Следя за причудливыми перипетиями отношений персонажей, за вызывающими хронологическими скачками и поворотами сюжета, постепенно начинаешь догадываться: у текста есть сверхзадача. И она не в том, чтобы с максимальной экспрессией выявить серость, безнадежность, бессмысленность повседневной действительности, а в намеке на какой-то иной план реальности, где, очевидно, все наоборот: существуют красота, гармония, единство. В тексте этот план намечается преимущественно «от противного», но он иногда и явлен в наитиях-озарениях, посещающих Катерину Ивановну. Особенно характерен завершающий период романа, сюжетно совпадающий со смертью героини: «Катерина Ивановна глядела туда, где округлые, небесной укладки, божественно бледнеющие дали все выше поднимались, все больше набирали воздуха, раз от разу ища соединения с небом, – и последняя голубая, различимая благодаря одной бесплотной кромке, уже почти достигала небесной прозрачности, доказывая, что нет непроходимой границы между небом и землей».
…При должном освещении на поверхности прозы Славниковой обнаруживаются блики набоковской манеры. Да и общий эстетический принцип, проступающий сквозь пеструю ткань изобразительности, как задумаешься, существенно набоковский: автономность художественного текста и даже его приоритет по отношению к «действительности» как залог возможности разных планов реальности.
Славникова на поверку предъявляет читателю собственную вселенную, где автор – единственный господин и устроитель, демиург. Со своими персонажами она обращается, как с куклами, контуры которых легко видоизменяются, по ходу действия им добавляются (или из них вычитаются) детали внешности, характера, судьбы.
Но ведь так же поступал и Набоков, скажем, в «Приглашении на казнь». Действительность, в которую ввергнут Цинциннат, – бутафорская, наспех сколоченная, грубо раскрашенная.
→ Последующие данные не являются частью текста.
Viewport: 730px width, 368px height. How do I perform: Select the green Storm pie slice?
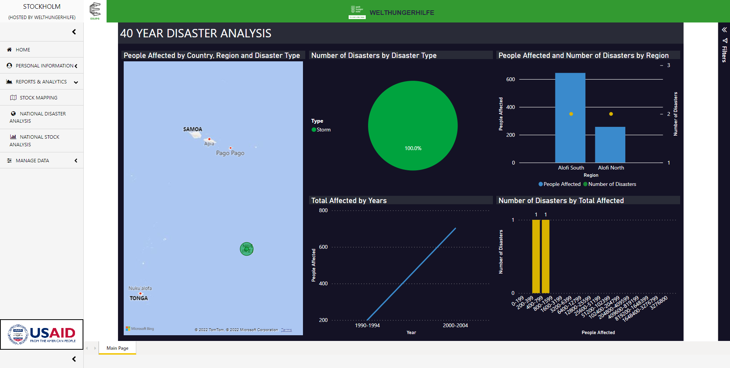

А окружающие его «фигуранты» нелепы и пародийны до призрачности и полной взаимозаменяемости: «Отбросы бреда, шваль кошмаров». Правда, в романном мире «Стрекозы…» нет того центрального сознания, которое удостоверяло бы собственную полноценность, вменяемость и, соответственно, халтурную несущественность «объективной реальности».
И все же Славникова здесь компромиссна, не вполне последовательна. Вдохновляясь примером Набокова, восставая против жизнеподражания, она все же не готова объявить собственное воображение единственным сувереном, а приключения языка и игру повествовательных эффектов – темой и сюжетом романа. Образы ее героев, при всей их нарочитой придуманности, несут на себе слишком много следов пребывания в «почве реальности». Их взаимоотношения порой тяготеют к обычной людской логике и мотивам. В сознании персонажей романа присутствует по крайней мере интенция любви, стремления к счастью, к постижению и «достижению» друг друга. Не случайно Софья Андреевна тоскует по никудышному, исчезающему Ивану, «гонится» за ним почти всю свою жизнь. Порой Славникова дает понять, что не метафизический рок и не ее авторская злая воля повинны в их тотальном одиночестве и неосуществленности, что они как-то сами опаздывают, промахиваются, не делают последнего усилия…
Думаю, такая непоследовательность пошла на пользу роману. Точки соприкосновения его умышленной ткани с плоскостью реальности создают своеобразный узор, явно оживляющий авторский «концептуальный проект», повышающий его действенность.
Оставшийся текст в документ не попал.